Le campagne di Mongiuffi, che ospitarono anche insediamenti delle civiltà greche e romane, furono considerate per secoli dai taorminesi come loro territorio periferico, così le coltivarono e vi costruirono delle fattorie.
Apparentemente insignificante la storia dei due centri agricoli di Mongiuffi e di Melia, è invece carica di avvenimenti e strettamente legata a quella di Taormina, con la quale il Marchesato di Mongiuffi e la Baronia di Melia condivisero per due secoli onori e miserie, essendo i due contadi patrimonio della Famiglia Corvaja.
Ma la storia di Mongiuffi Melia è certamente più antica e ancor oggi i resti di un acquedotto greco romano testimoniano un passato fulgido.
Volgendo lo sguardo da Letojanni verso i monti, il visitatore scoprirà la valle del Chiodaro ed è proprio su questa valle che si affacciano i due paesetti di Mongiuffi e di Melia, protetti alle spalle dalla grande sagoma del monte Kalfa.
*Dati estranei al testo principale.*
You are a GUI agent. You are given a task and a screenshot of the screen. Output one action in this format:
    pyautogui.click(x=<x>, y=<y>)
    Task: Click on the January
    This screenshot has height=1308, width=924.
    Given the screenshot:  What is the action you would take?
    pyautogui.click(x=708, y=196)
N
ella valle del Chiodaro scorre il fiume Letojanni, il quale, nella sua parte nord, assume il nome d Mongi da cui l’origine della denominazione di Mongiuffi. Più certa l’etimologia di Melia tratta dal greco “melos” cioè frassino, un tempo infatti, la vallata era ricoperta di boschi di frassino.
L’economia si basa prevalentemente sulla agricoltura (uliveti, vigneti ed ortaggi). La pastorizia, fonte economica importante, è di tipo tradizionale, come tradizionali sono pure la lavorazione del legno e del ferro battuto.
La Chiesa Madre, già esistente nel ‘500, è intitolata a San Nicola e fu riedificata nel 1702.
ll 20 gennaio si festeggia il Patrono, San Sebastiano.